(Dataset rows)
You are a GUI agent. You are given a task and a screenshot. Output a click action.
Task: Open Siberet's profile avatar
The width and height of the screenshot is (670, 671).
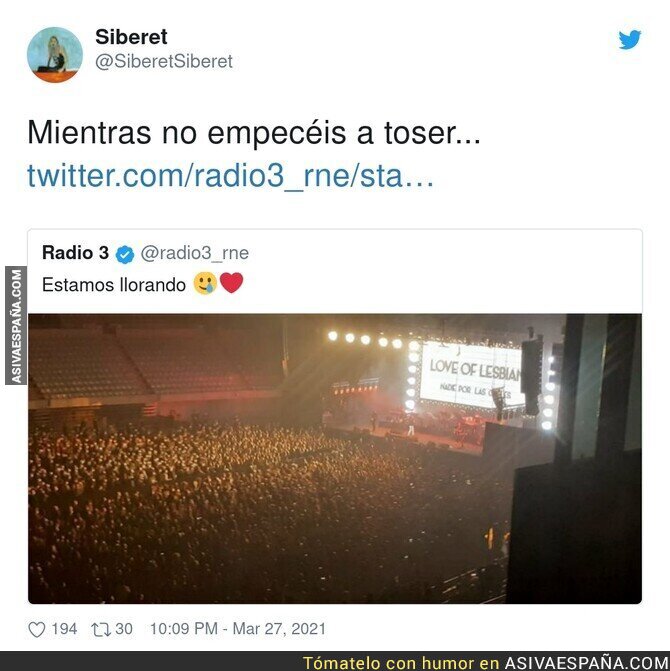click(55, 55)
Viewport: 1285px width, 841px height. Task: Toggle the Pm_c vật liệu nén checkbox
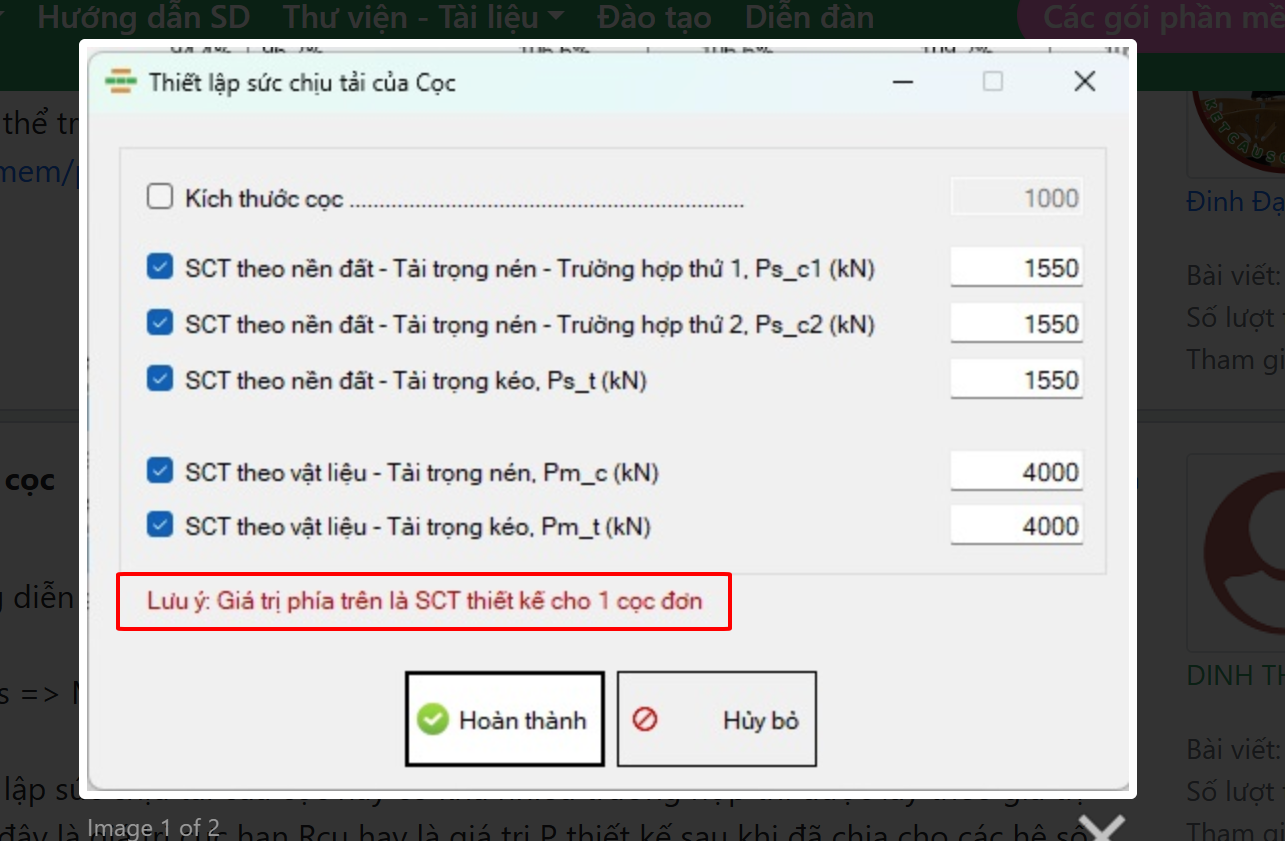pyautogui.click(x=160, y=472)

- [WHAT YOU WILL DO] Change every "screenshot" in the lines above to "screen capture" and write them out again with nothing else altered. Omit the pictures.

- [FINAL ANSWER]
You are a GUI agent. You are given a task and a screen capture. Output a click action.
Task: Open Siberet's profile avatar
The width and height of the screen capture is (670, 671).
click(55, 55)
Viewport: 1285px width, 841px height. Task: Toggle the Pm_c vật liệu nén checkbox
pyautogui.click(x=160, y=472)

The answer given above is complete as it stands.